Damore stated that women tend to be more interested in people rather than things, “empathizing vs. systemizing,” whereas men have a higher drive for status and so tend to end up in leadership positions.

He also said that on average, women have more “neuroticism,” as defined as “higher anxiety, lower stress tolerance.”

Outrage from within and outside the company was swift, with #GoogleManifesto trending on Twitter.

Danielle Brown, at that time the Google vice president of diversity, responded to the document in a memo, writing that the document “advanced incorrect assumptions about gender” and that “it’s not a viewpoint that I or this company endorses, promotes or encourages.”

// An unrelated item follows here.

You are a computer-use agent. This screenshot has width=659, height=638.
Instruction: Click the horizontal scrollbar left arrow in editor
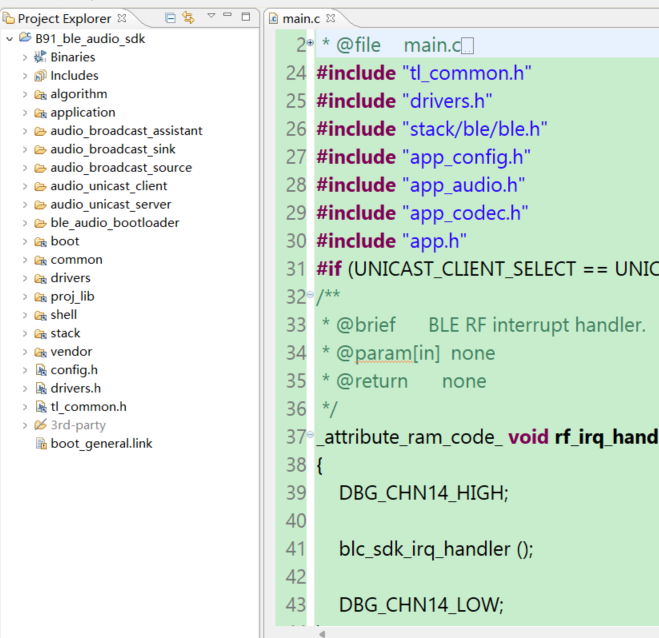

The company, which called the memo “offensive” and “harmful,” fired Damore, further elevating him as a victim of what his supporters called an overreaching “political correctness” and ideology rigidity within the tech industry. Damore, who also filed a complaint with the National Labor Relations Board, appeared to embrace his rising political visibility, posing in a T-shirt with the word “Goolag” written in a multicolored style that mimicked Google’s familiar logo.

The Associated Press and the Washington Post contributed to this report.